(Texto):

As sementes do Brasil

Da Colônia aos 61 anos do período republicano

Edição I | Zero - Jul . 1997
Clovis Terra Wetzel-diretoria@seednews.inf.br

    Depois de 31 anos de abandono, entre a descoberta e a chegada da expedição de Martin Afonso de Souza, quando a única exploração da terra desconhecida era a do pau-brasil, começariam a ser tomadas as primeiras medidas para implantar a agricultura no Brasil, como instrumento colonizador, porém com objetivo mercantilista. Nestas circunstâncias foi dado início à empresa agrícola brasileira, transformando a Colônia numa economia complementar, cujo produto seria destinado ao mercado internacional. 
    O período colonial que terminou em 1815, quando da elevação do Brasil à condição de Reino Unido de Portugal e Algarve, foi marcado pela implantação . das culturas da cana-de-açúcar e café e pela extração de ouro e diamante que, do século XVI a XVII, constituíram a base econômica da Colônia. 
    Num ambiente que não dava lugar ao pequeno agricultor, em geral usuário de sementes de muitas espécies, a grande empresa agrícola brasileira iniciou-se com duas culturas: cana-de-açúcar e café, propagadas por mudas. A primeira não depende de sementes e a segunda, de muito poucas.

(Seção de dados):
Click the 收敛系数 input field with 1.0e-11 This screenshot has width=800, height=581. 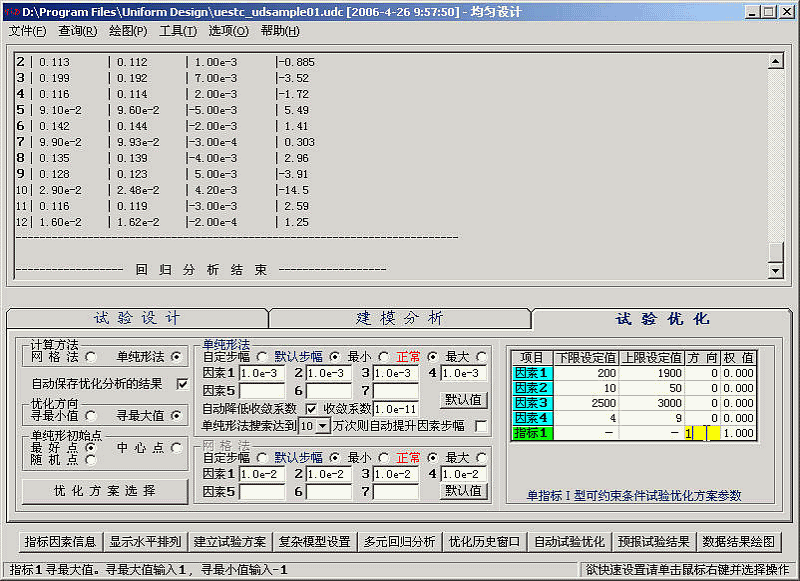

(Pedido): Dê continuidade ao texto sobre a história das sementes no Brasil, começando logo após a última frase apresentada.

(Resposta escrita):
    A introdução de plantas de muitas espécies, através de sementes e outras estruturas de propagação, aconteceu intensa e continuamente, de 1530 até a chegada ao Brasil de D. João VI, sua família e a Corte portuguesa, em 1808. Tais introduções provieram de Portugal, de outros países europeus, da África e das Índias que, no conjunto, forma hoje grande parte do acervo do germoplasma exótico brasileiro. Como em outras partes do mundo onde ocorreu o processo colonizador por portugueses, espanhóis, ingleses, holandeses e outros, o desenvolvimento da agricultura brasileira, na época colonial, baseou-se no sistema denominado de plantations, que conjugava a exploração da terra à força escrava de trabalho não remunerado, ainda que de alto custo. Os produtos agrícolas, como outras mercadorias como ouro, diamante, pedras preciosas e semipreciosas, passavam à metrópole, onde reis e a burguesia faziam-nos circular no mercado internacional. 
    Em benefício da mono cultura, sob aplantation system, a agricultura diversificada foi deixada de lado. A alimentação humana era provida pela mandioca e outras plantas utilizadas pelos índios, propagadas vegetativamente; pela caça e pesca, abundantes, complementadas pelos gêneros vindos de Portugal (com a abertura dos portos brasileiros a Inglaterra passou a exportar trigo para o Brasil e manufaturados, já que era proibido o estabelecimento de fábricas na Colônia).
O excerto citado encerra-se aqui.